» **WORK ITEM**
Omit each picture as you copy the entries exactly.
--- SUPPLIED DATA ---
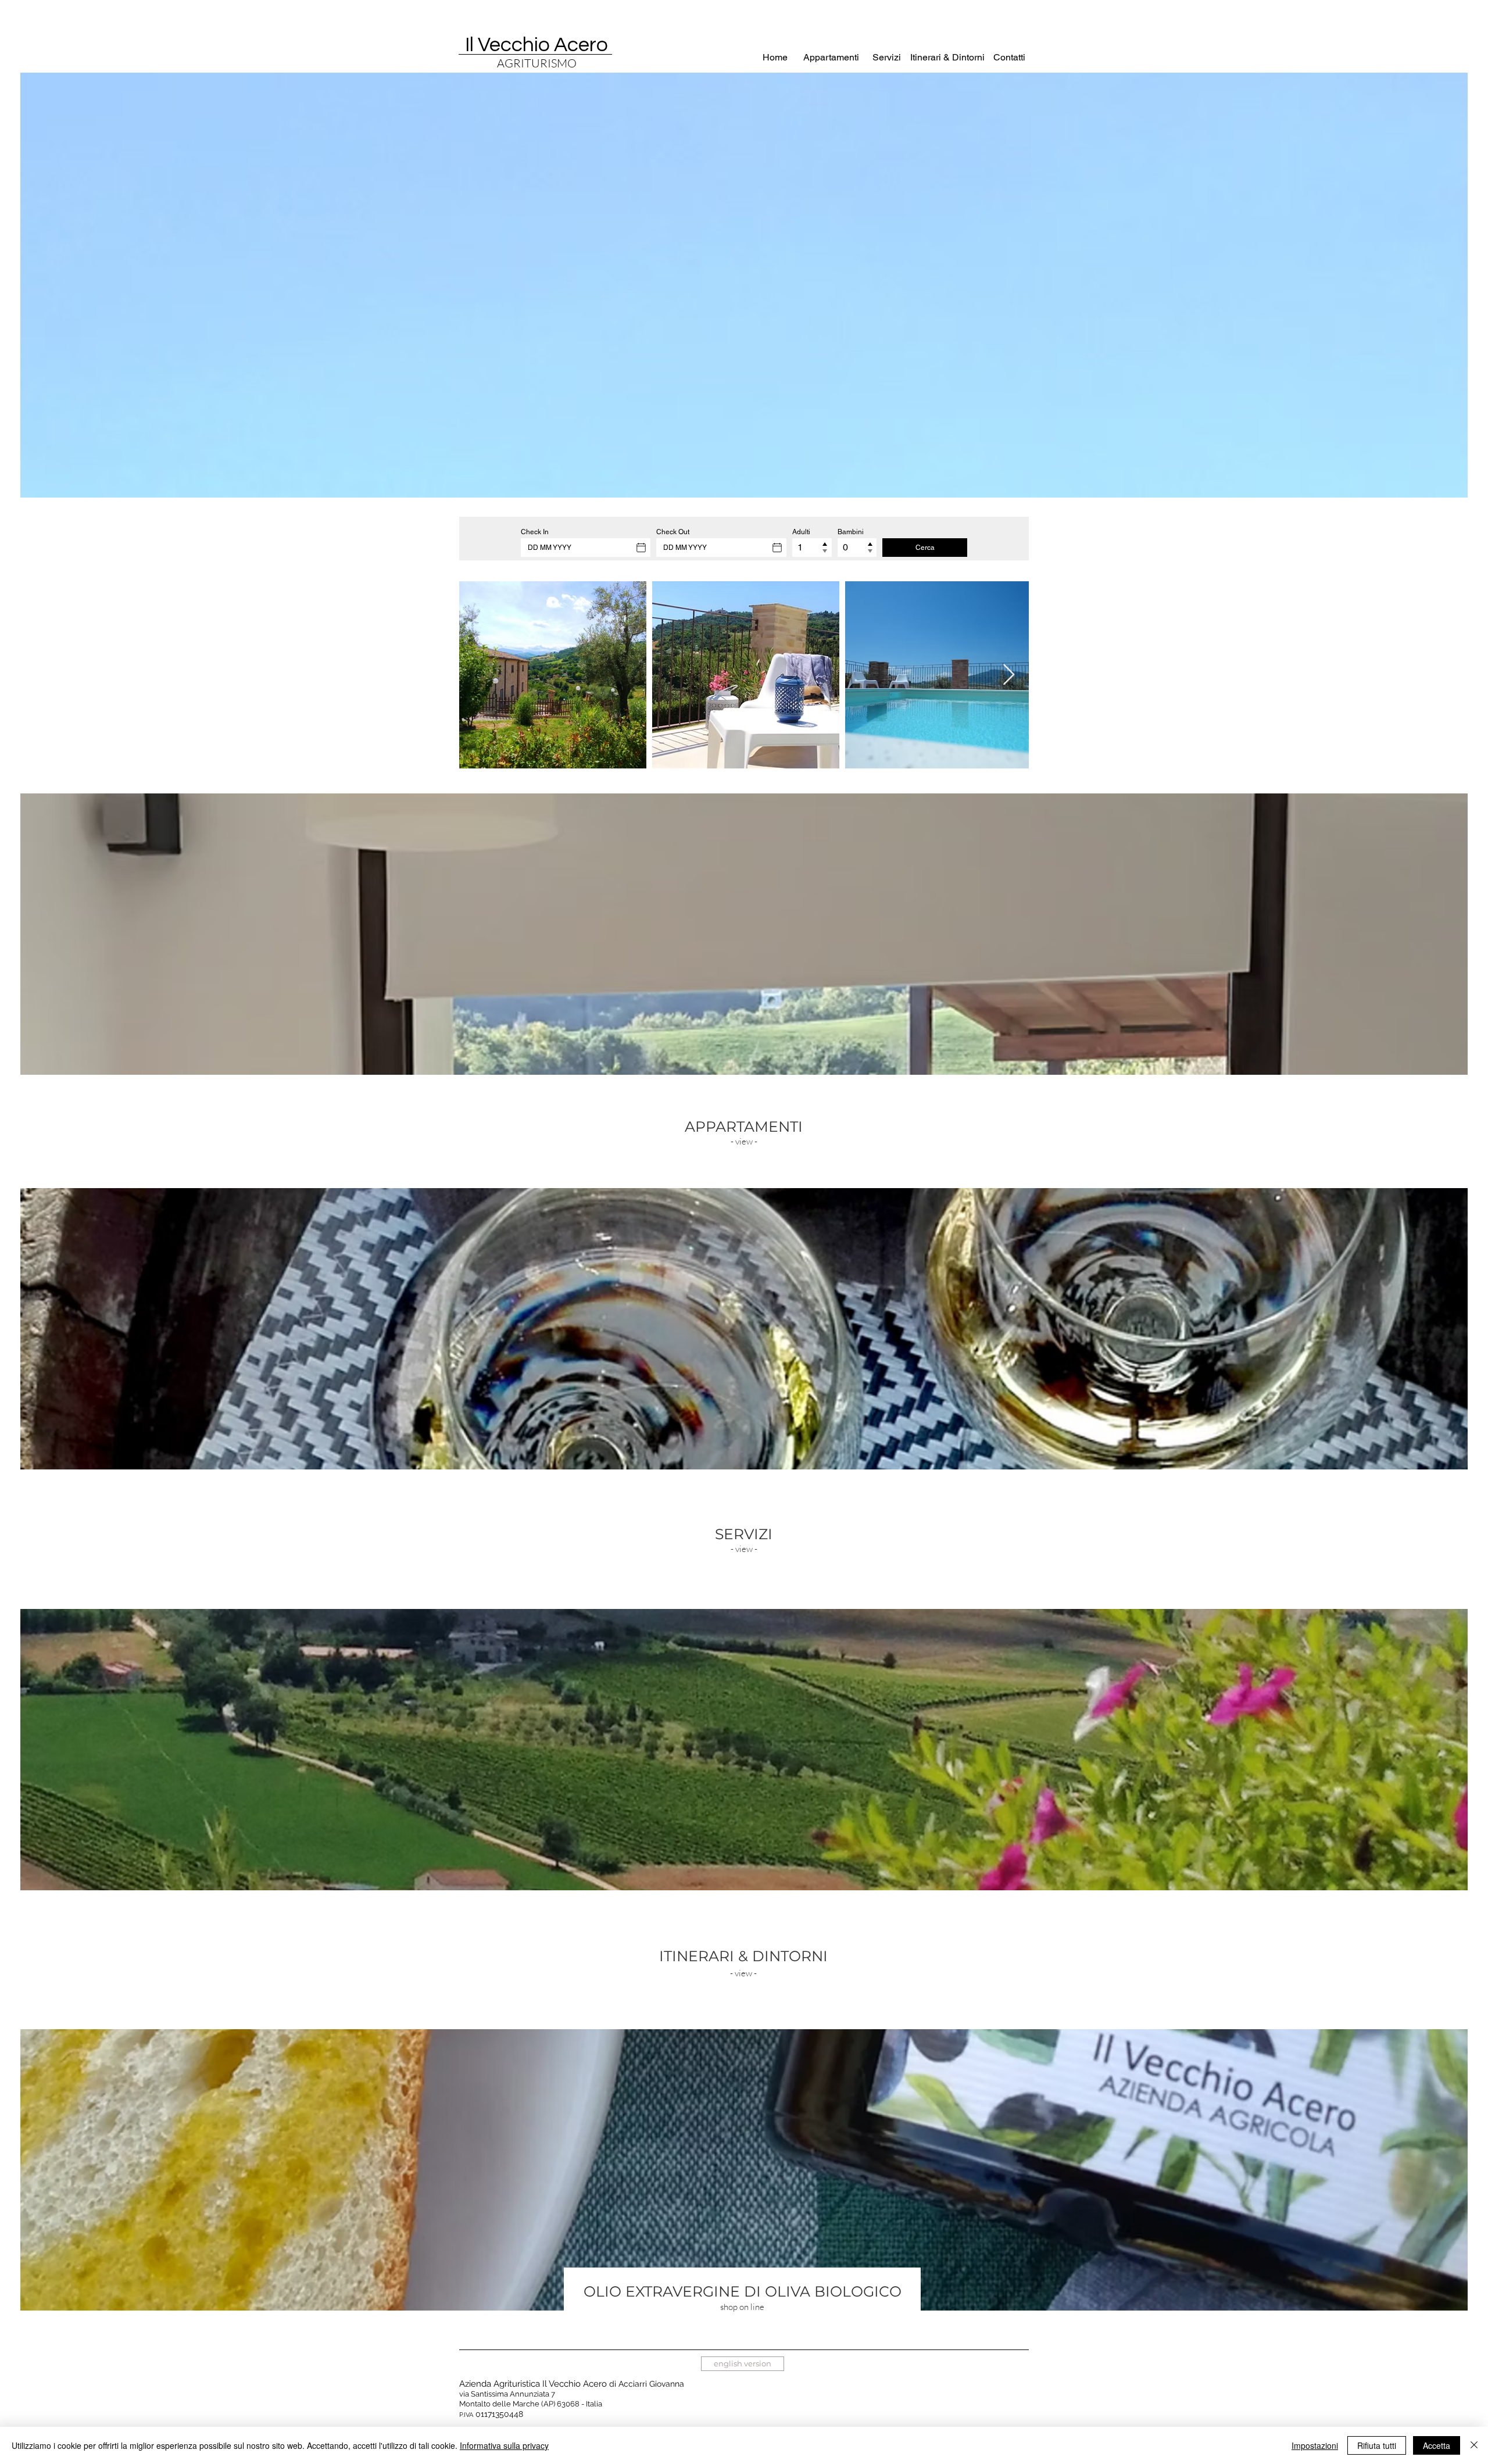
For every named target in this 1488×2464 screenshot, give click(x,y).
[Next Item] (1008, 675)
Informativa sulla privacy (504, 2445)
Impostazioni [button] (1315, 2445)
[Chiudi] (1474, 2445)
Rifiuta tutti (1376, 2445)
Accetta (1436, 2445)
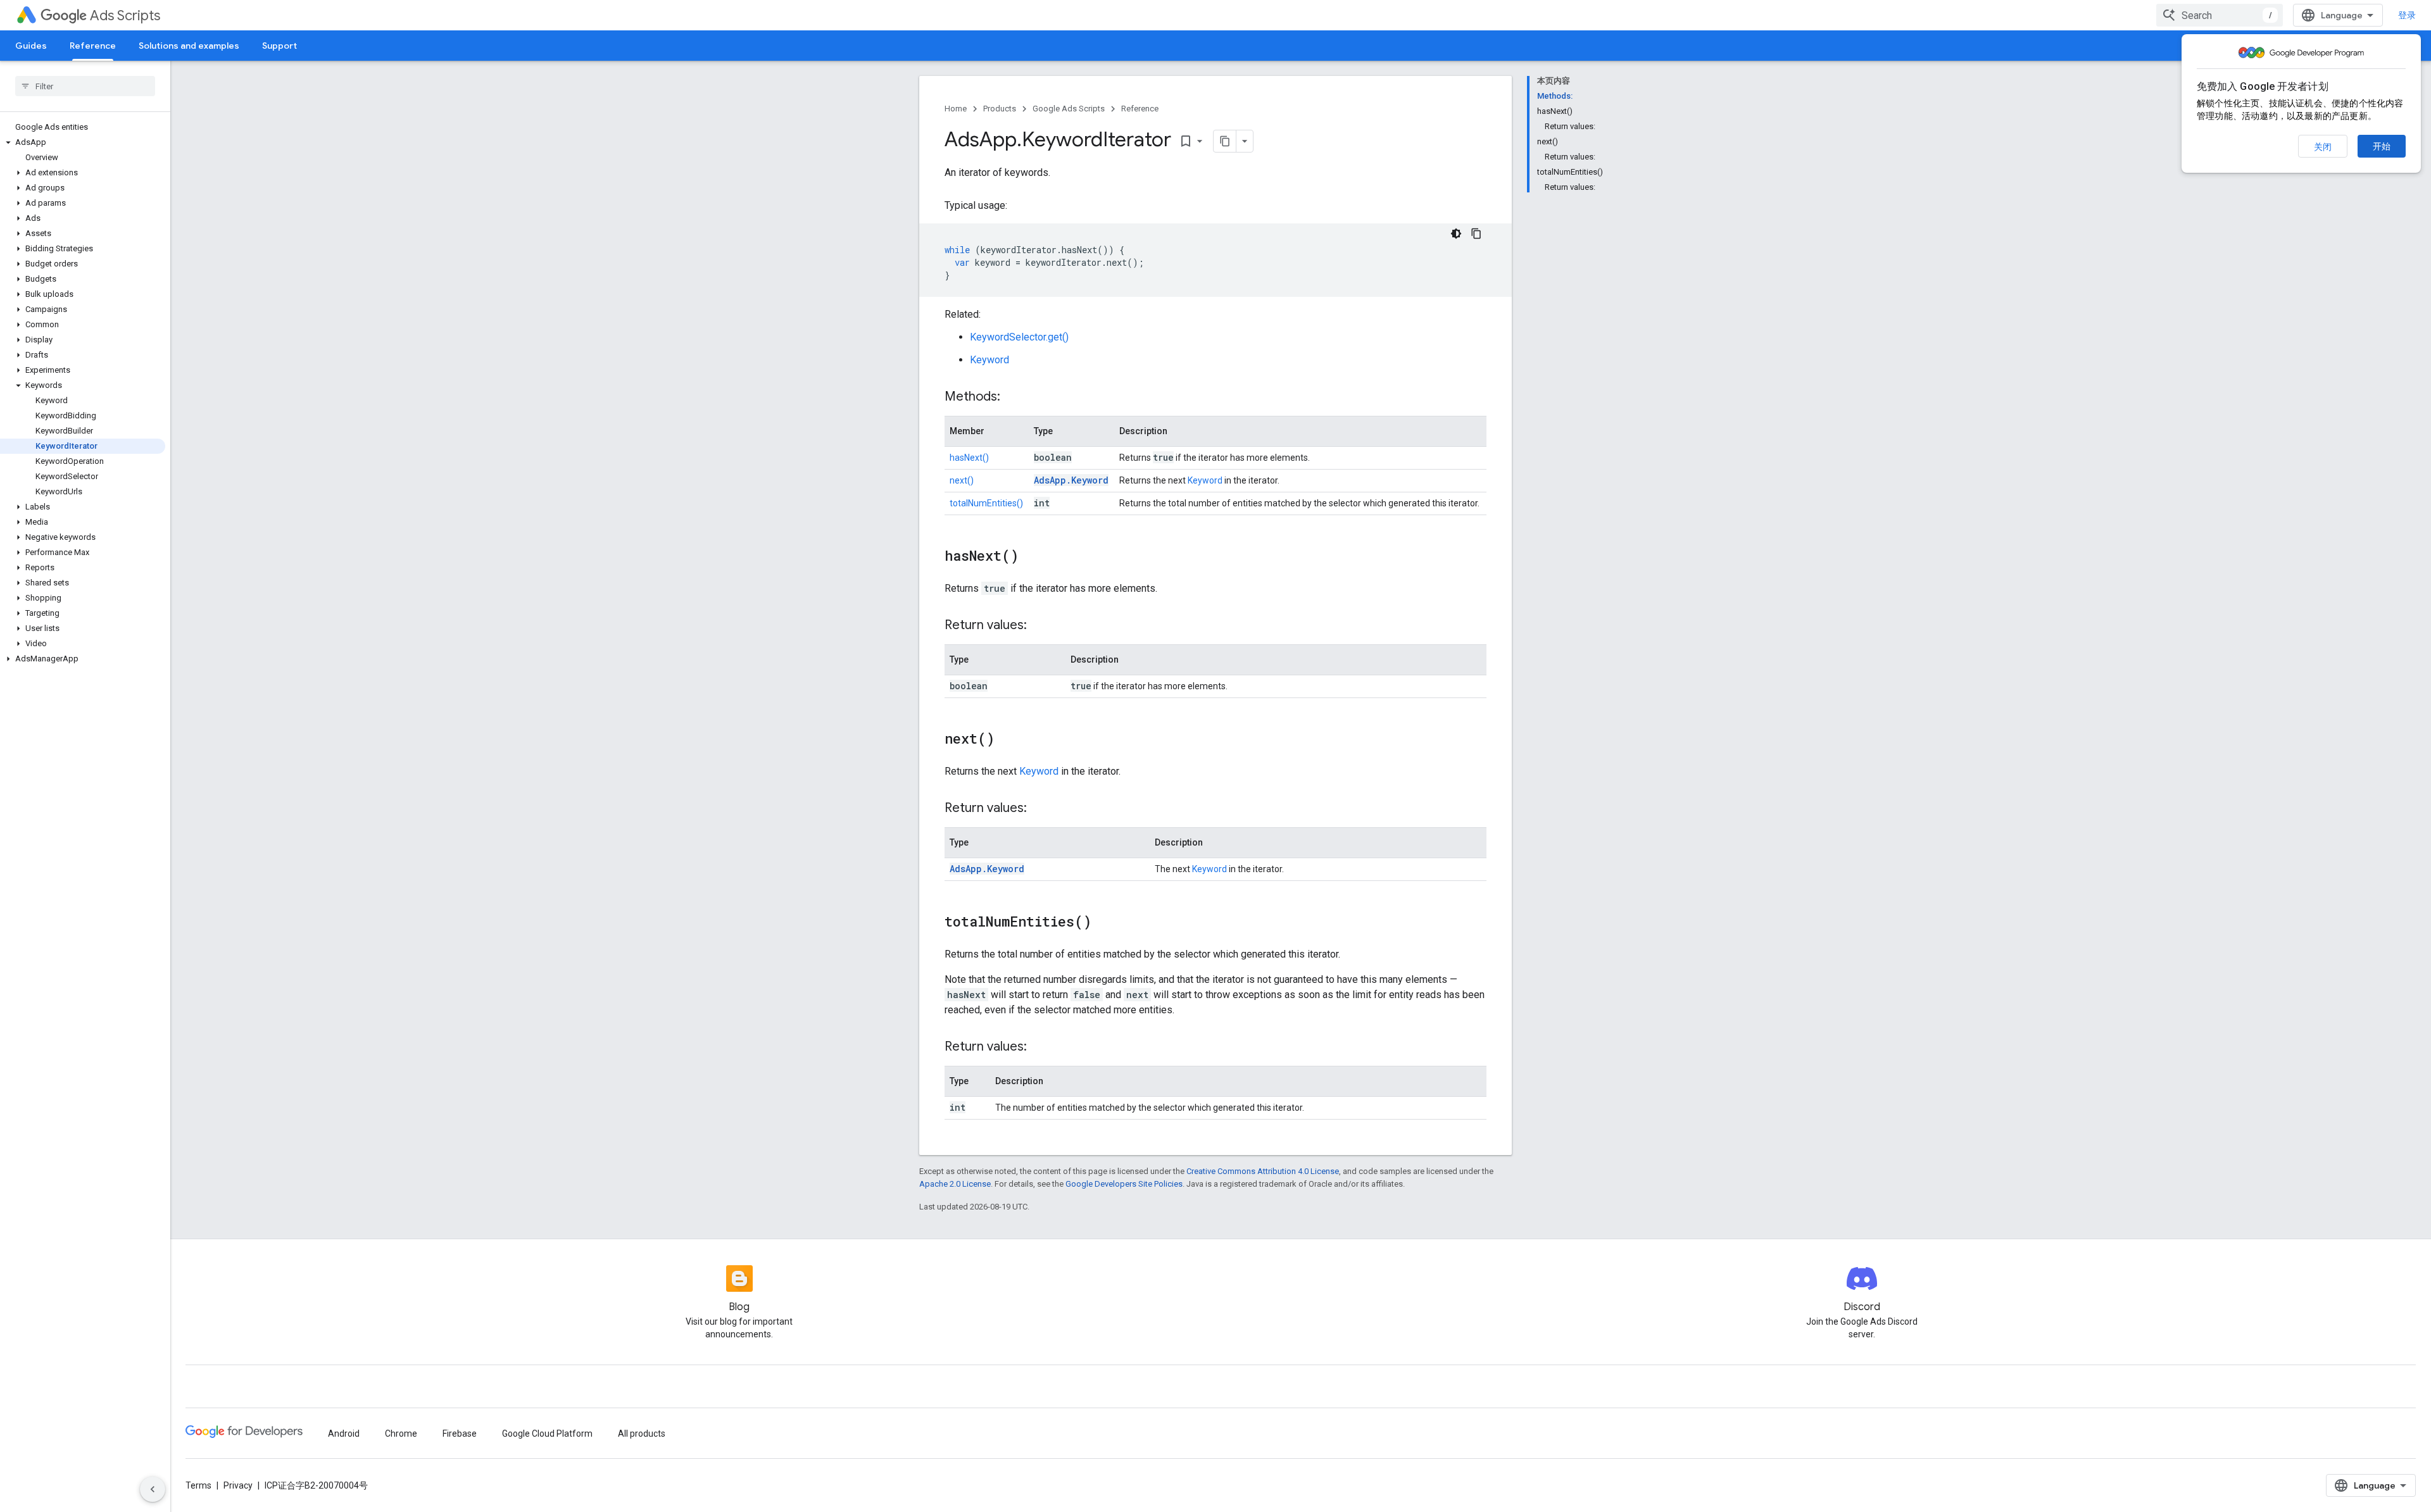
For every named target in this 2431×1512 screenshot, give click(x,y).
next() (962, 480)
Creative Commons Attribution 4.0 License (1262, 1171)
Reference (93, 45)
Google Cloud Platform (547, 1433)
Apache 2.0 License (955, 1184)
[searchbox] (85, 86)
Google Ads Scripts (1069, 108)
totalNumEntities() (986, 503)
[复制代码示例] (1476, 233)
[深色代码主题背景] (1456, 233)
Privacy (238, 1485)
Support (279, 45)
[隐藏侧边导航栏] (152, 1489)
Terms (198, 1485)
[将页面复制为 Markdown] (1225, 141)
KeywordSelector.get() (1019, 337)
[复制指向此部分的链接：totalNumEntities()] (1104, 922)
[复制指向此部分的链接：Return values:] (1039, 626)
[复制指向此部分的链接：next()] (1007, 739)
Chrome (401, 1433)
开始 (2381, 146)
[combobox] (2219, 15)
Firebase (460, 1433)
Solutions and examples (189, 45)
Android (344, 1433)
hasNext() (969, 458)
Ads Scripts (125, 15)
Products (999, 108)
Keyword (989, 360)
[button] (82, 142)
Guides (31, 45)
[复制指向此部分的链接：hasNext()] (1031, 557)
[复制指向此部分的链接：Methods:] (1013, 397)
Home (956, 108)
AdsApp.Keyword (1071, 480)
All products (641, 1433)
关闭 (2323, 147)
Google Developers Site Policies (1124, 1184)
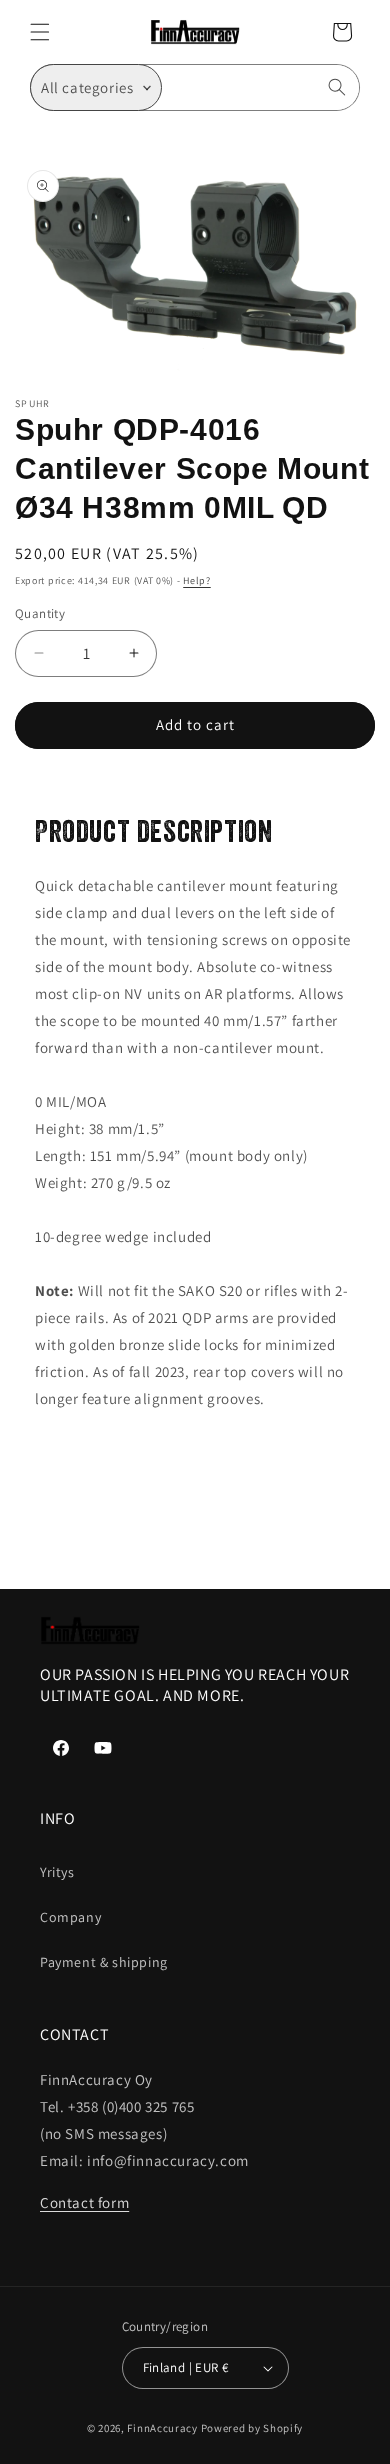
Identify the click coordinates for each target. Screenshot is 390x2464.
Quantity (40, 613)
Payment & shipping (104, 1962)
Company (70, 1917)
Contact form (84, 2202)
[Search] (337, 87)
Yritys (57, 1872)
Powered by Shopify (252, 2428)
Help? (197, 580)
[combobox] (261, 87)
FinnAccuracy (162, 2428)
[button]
---
» **RESULT FOR THIS EXERCISE**
For every named target in this 1488×2464 screenshot, give click(x,y).
[Next Item] (1008, 675)
Informativa sulla privacy (504, 2445)
Impostazioni [button] (1315, 2445)
[Chiudi] (1474, 2445)
Rifiuta tutti (1376, 2445)
Accetta (1436, 2445)
For every named target in this 2431×1512 screenshot, give click(x,y).
next() (962, 480)
Creative Commons Attribution 4.0 License (1262, 1171)
Reference (93, 45)
Google Cloud Platform (547, 1433)
Apache 2.0 License (955, 1184)
[searchbox] (85, 86)
Google Ads Scripts (1069, 108)
totalNumEntities() (986, 503)
[复制代码示例] (1476, 233)
[深色代码主题背景] (1456, 233)
Privacy (238, 1485)
Support (279, 45)
[隐藏侧边导航栏] (152, 1489)
Terms (198, 1485)
[将页面复制为 Markdown] (1225, 141)
KeywordSelector.get() (1019, 337)
[复制指向此部分的链接：totalNumEntities()] (1104, 922)
[复制指向此部分的链接：Return values:] (1039, 626)
[复制指向此部分的链接：next()] (1007, 739)
Chrome (401, 1433)
开始 (2381, 146)
[combobox] (2219, 15)
Firebase (460, 1433)
Solutions and examples (189, 45)
Android (344, 1433)
hasNext() (969, 458)
Ads Scripts (125, 15)
Products (999, 108)
Keyword (989, 360)
[button] (82, 142)
Guides (31, 45)
[复制指向此部分的链接：hasNext()] (1031, 557)
[复制指向此部分的链接：Methods:] (1013, 397)
Home (956, 108)
AdsApp.Keyword (1071, 480)
All products (641, 1433)
关闭 (2323, 147)
Google Developers Site Policies (1124, 1184)
Identify the click coordinates for each target. Screenshot is 390x2464.
Quantity (40, 613)
Payment & shipping (104, 1962)
Company (70, 1917)
Contact form (84, 2202)
[Search] (337, 87)
Yritys (57, 1872)
Powered by Shopify (252, 2428)
Help? (197, 580)
[combobox] (261, 87)
FinnAccuracy (162, 2428)
[button]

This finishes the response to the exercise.